The conditioned media of RPE eyecups from eyes of healthy mice and mice with experimental autoimmune uveitis (EAU) were used to treat primary macrophage phagocytizing pHrodo bacterial bioparticles. In addition, the neuropeptides were depleted from the conditioned media of healthy RPE eyecups and used to treat phagocytizing macrophages. The conditioned media from healthy and EAU RPE eyecups were assayed for IL-6, and IL-6 was added to the healthy conditioned media, and neutralized in the EAU conditioned media. The macrophages were treated with the conditioned media and assayed for fluorescence. The macrophages were imaged, and the fluorescence intensity, relative to active phagolysosomes, was measured. Also, the macrophages were assayed using fluorescent viability dye staining.
The conditioned media from healthy, but not from EAU RPE eyecups suppressed phagolysosome activation. Depletion of the neuropeptides alpha-melanocyte–stimulating hormone and neuropeptide Y from the healthy RPE eyecup conditioned media resulted in macrophage death. In the EAU RPE eyecup conditioned media was 0.96 ± 0.18 ng/mL of IL-6, and when neutralized the conditioned media suppressed phagolysosome activation.
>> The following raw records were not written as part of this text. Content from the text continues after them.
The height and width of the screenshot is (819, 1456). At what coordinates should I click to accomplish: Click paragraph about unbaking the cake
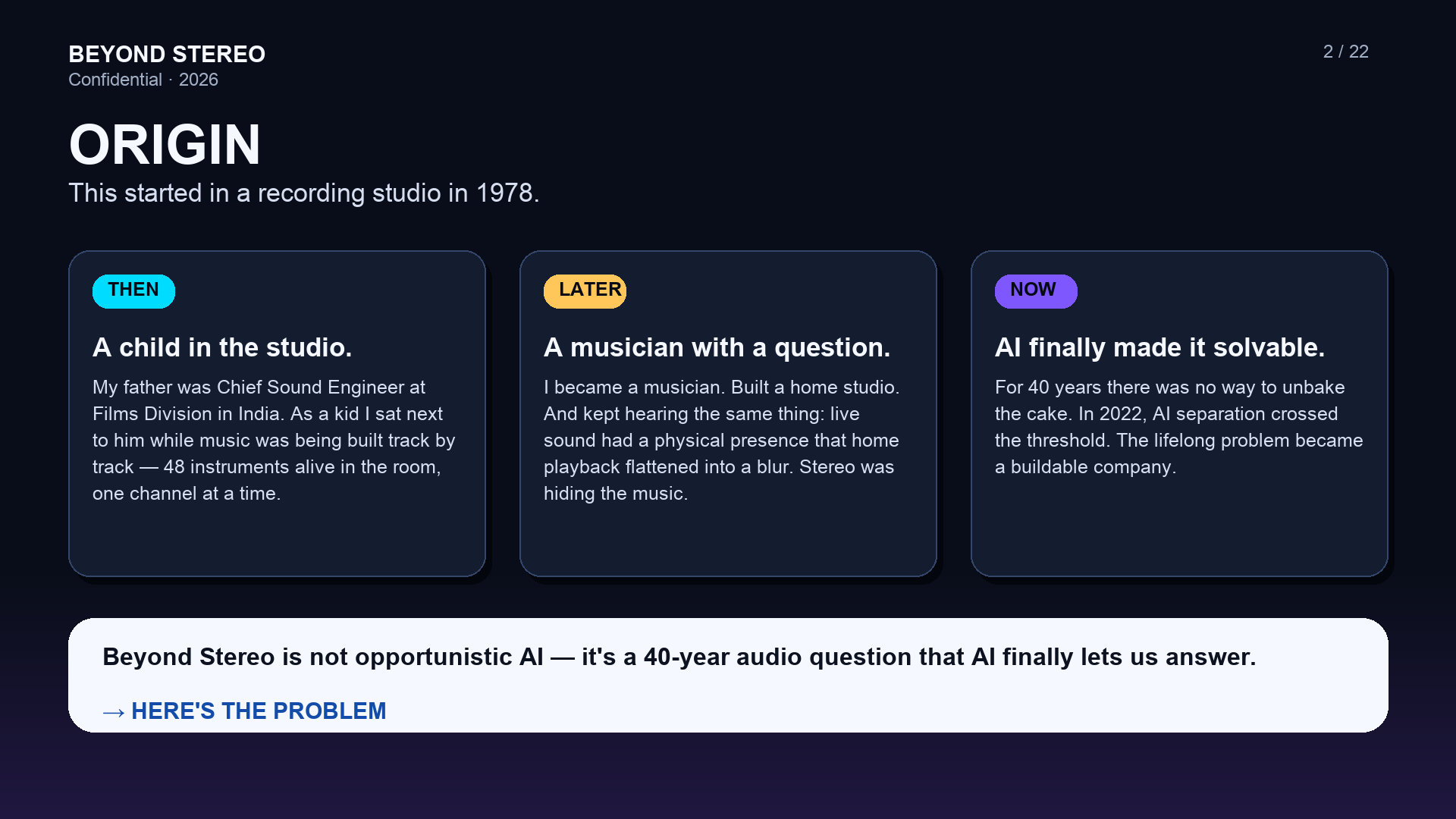coord(1179,427)
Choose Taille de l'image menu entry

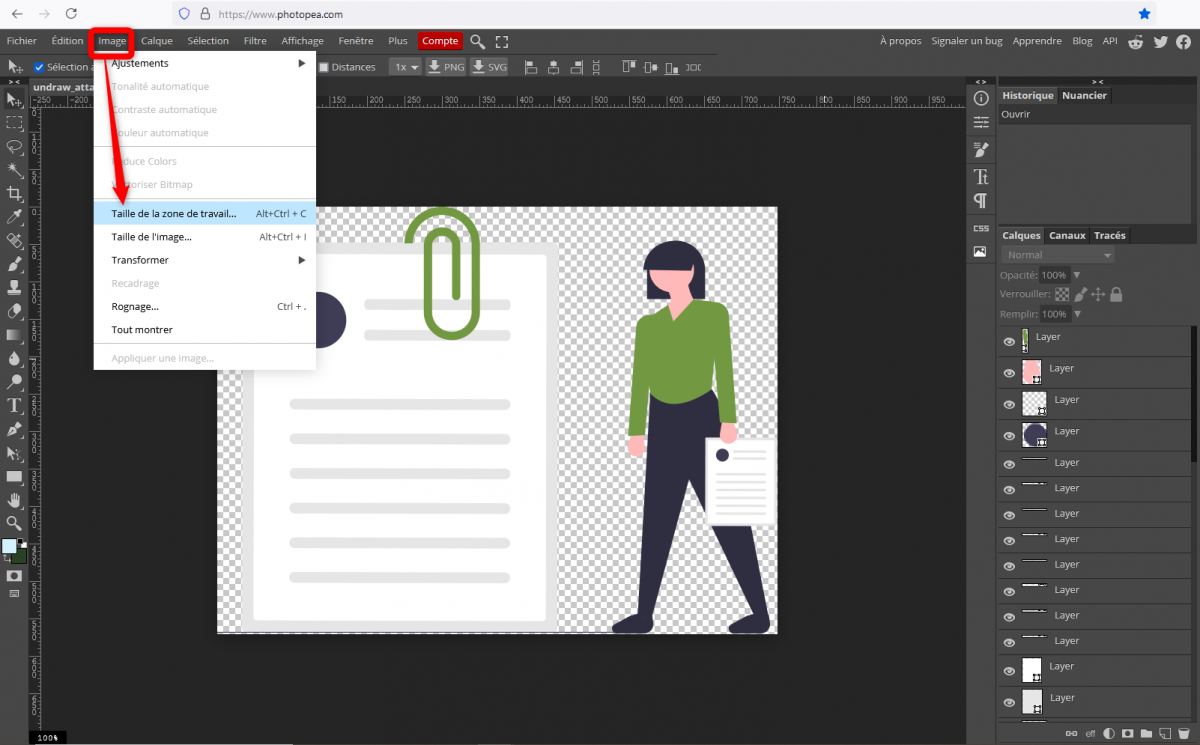click(152, 237)
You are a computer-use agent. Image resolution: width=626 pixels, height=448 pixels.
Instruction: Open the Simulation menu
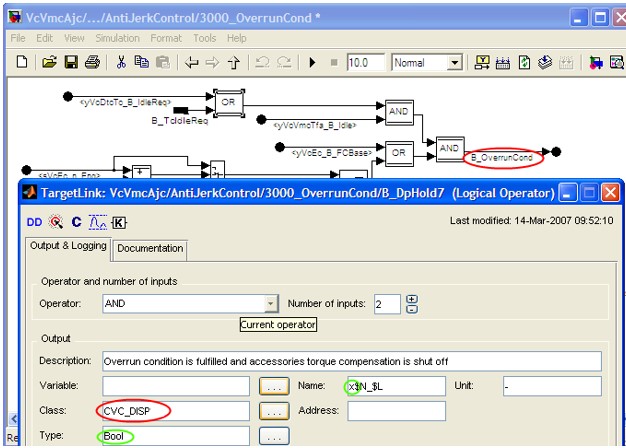click(117, 38)
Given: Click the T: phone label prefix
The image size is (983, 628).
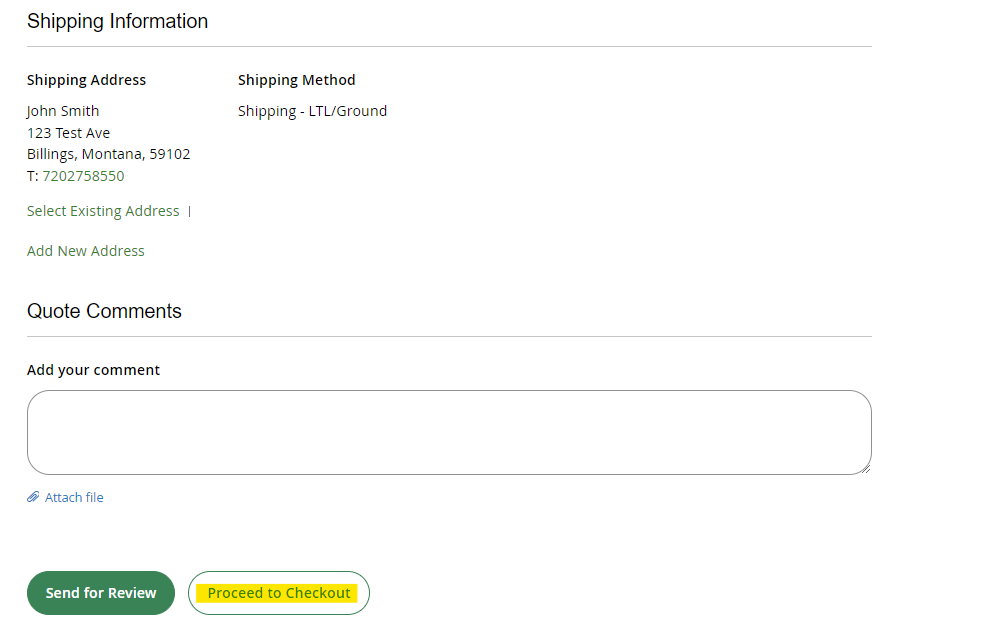Looking at the screenshot, I should coord(33,176).
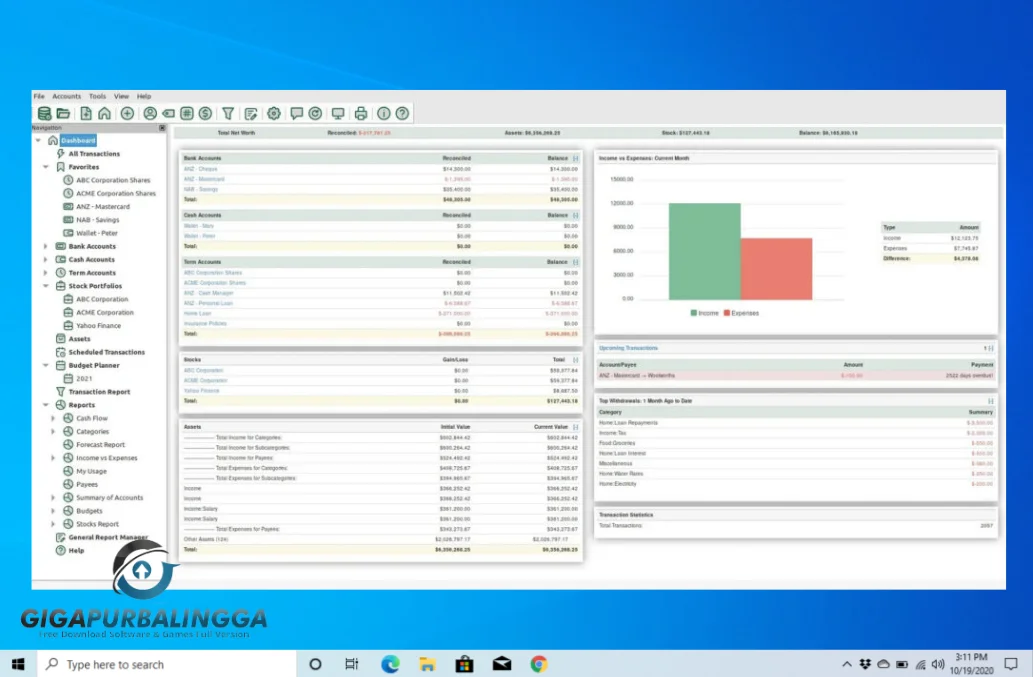
Task: Click the payees person icon in toolbar
Action: tap(150, 114)
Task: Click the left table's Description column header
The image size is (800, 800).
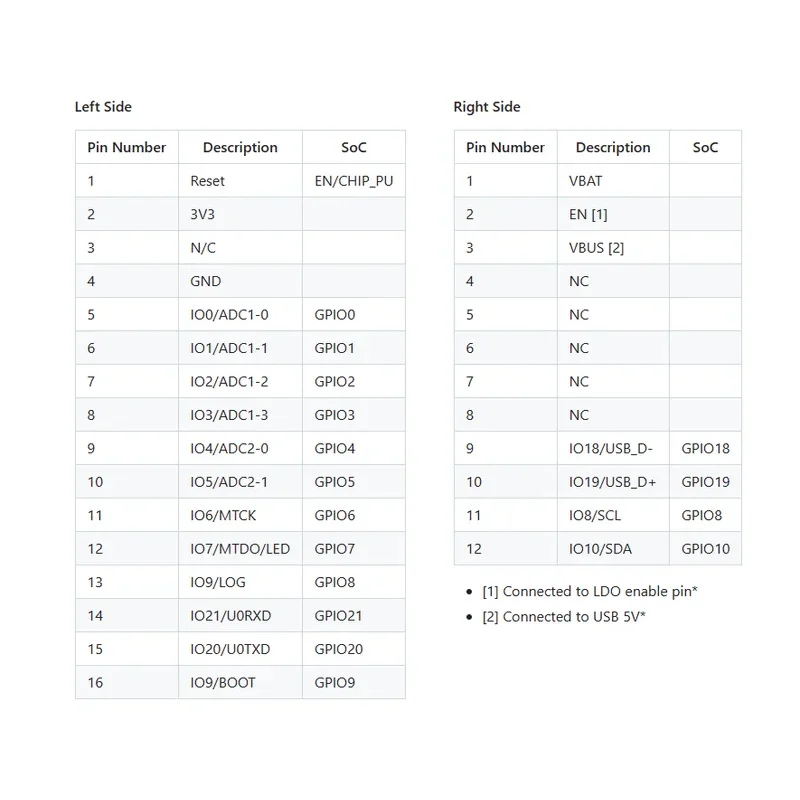Action: [240, 147]
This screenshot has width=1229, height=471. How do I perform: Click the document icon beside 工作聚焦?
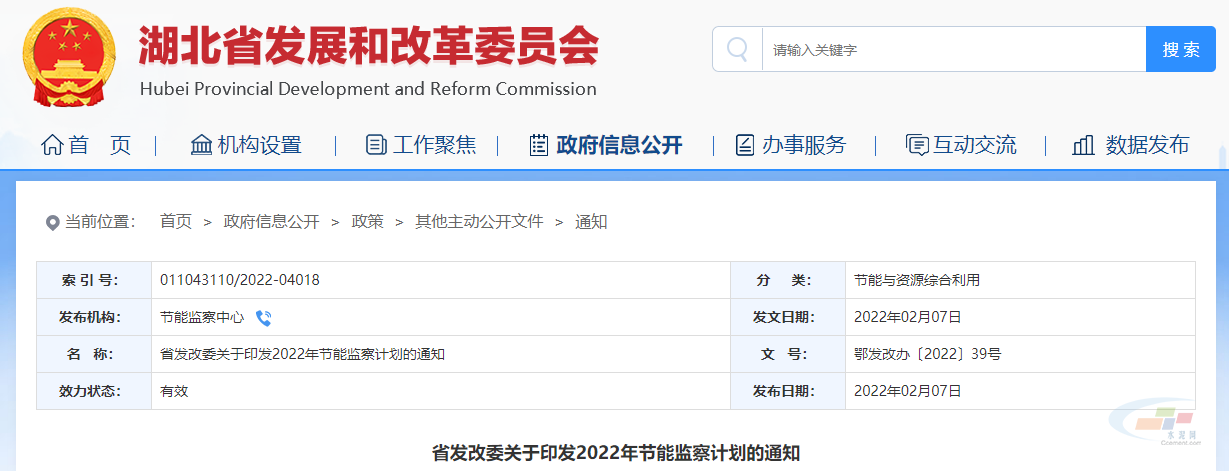coord(376,145)
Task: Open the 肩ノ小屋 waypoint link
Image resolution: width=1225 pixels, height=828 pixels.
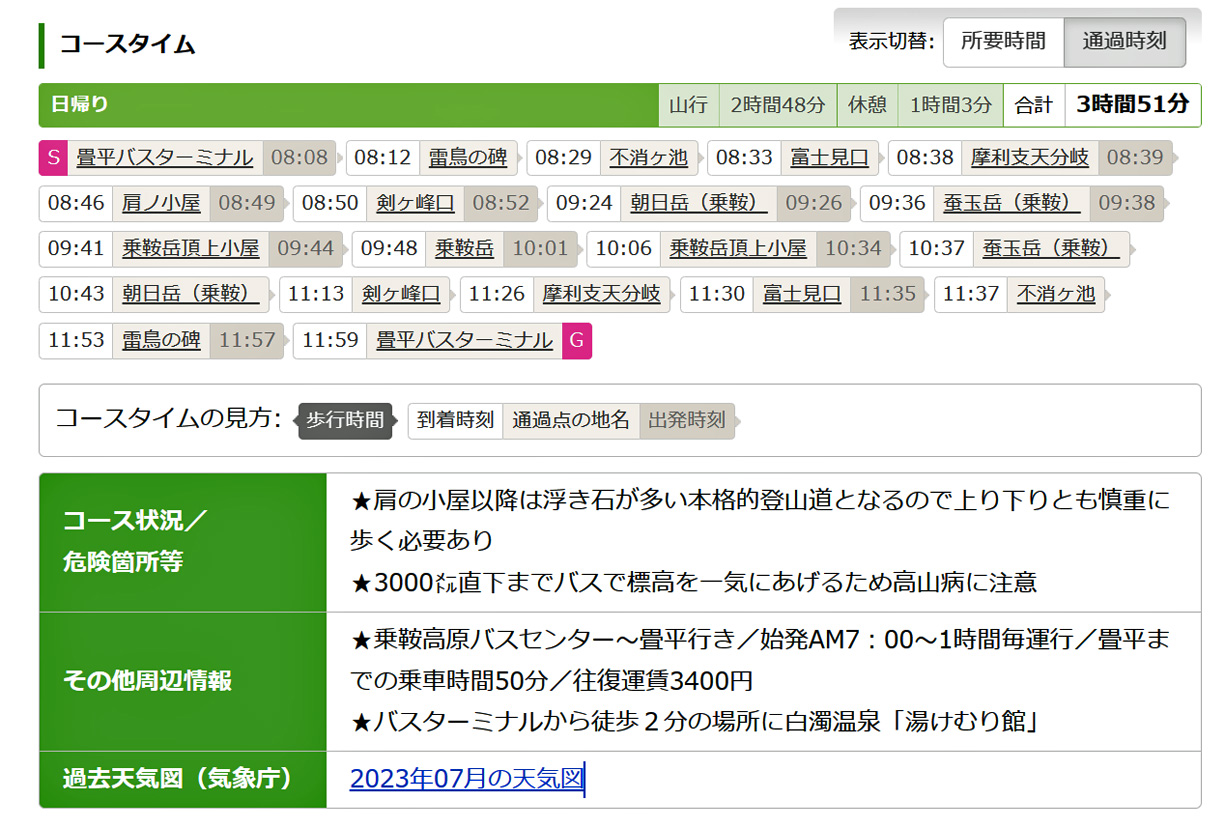Action: click(161, 203)
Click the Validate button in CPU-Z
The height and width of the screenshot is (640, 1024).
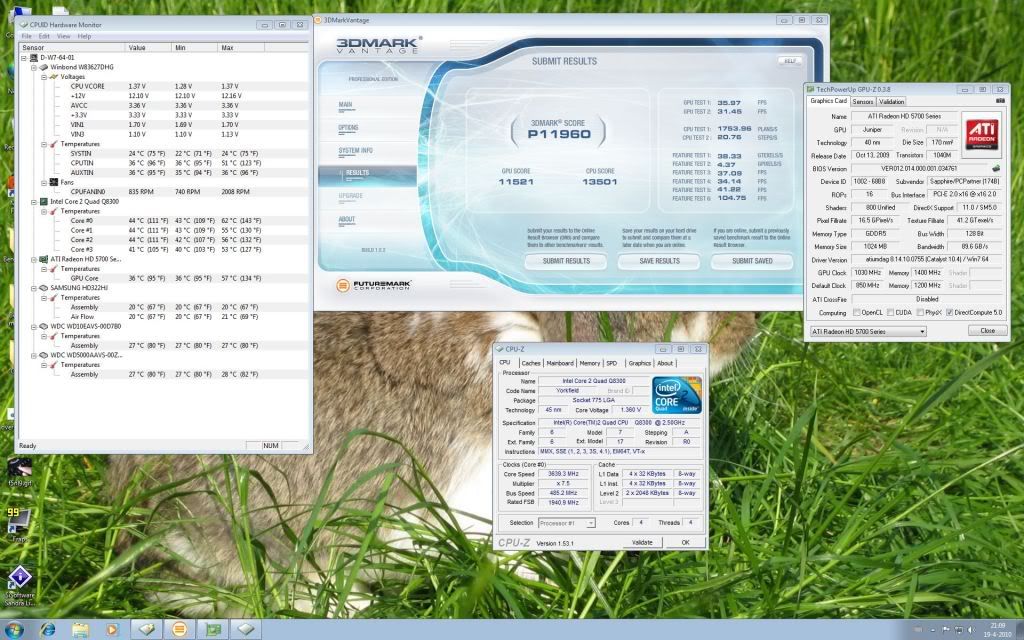coord(642,542)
The healthy RPE through soluble molecules, including alpha-melanocyte–stimulating hormone and neuropeptide Y, suppresses the activation of the phagolysosome in macrophages. In EAU, the IL-6 produced by the RPE promotes the activation of phagolysosomes in macrophages. These results demonstrate that under healthy conditions, RPE promotes an altered pathway of phagocytized material in macrophages with implications on antigen processing and clearance.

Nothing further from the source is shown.